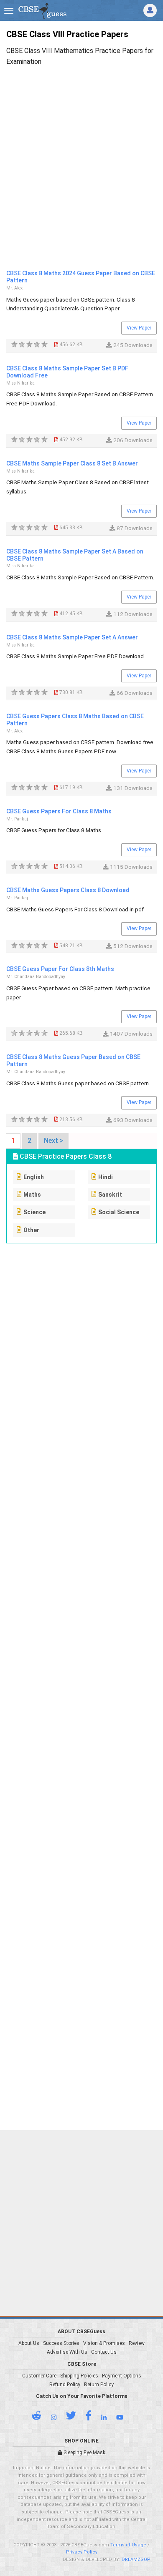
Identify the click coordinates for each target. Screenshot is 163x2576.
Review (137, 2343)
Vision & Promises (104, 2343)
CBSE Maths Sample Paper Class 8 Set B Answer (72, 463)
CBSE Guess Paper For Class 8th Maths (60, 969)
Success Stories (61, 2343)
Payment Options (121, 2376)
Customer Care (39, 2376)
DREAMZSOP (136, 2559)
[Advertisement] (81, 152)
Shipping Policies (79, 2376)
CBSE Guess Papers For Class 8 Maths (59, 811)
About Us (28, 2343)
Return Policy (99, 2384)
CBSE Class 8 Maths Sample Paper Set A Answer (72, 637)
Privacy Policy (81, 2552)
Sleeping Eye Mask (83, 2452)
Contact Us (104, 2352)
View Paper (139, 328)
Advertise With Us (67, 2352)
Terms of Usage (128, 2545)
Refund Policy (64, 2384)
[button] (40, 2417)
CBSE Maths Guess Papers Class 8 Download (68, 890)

— What this task involves —
The required output is the exact run of lines from the one with "Vision & Promises (104, 2343)" through the final line of the entries.

— Answer to the problem —
Vision & Promises (104, 2343)
CBSE Maths Sample Paper Class 8 Set B Answer (72, 463)
CBSE Guess Paper For Class 8th Maths (60, 969)
Success Stories (61, 2343)
Payment Options (121, 2376)
Customer Care (39, 2376)
DREAMZSOP (136, 2559)
[Advertisement] (81, 152)
Shipping Policies (79, 2376)
CBSE Guess Papers For Class 8 Maths (59, 811)
About Us (28, 2343)
Return Policy (99, 2384)
CBSE Class 8 Maths Sample Paper Set A Answer (72, 637)
Privacy Policy (81, 2552)
Sleeping Eye Mask (83, 2452)
Contact Us (104, 2352)
View Paper (139, 328)
Advertise With Us (67, 2352)
Terms of Usage (128, 2545)
Refund Policy (64, 2384)
[button] (40, 2417)
CBSE Maths Guess Papers Class 8 Download (68, 890)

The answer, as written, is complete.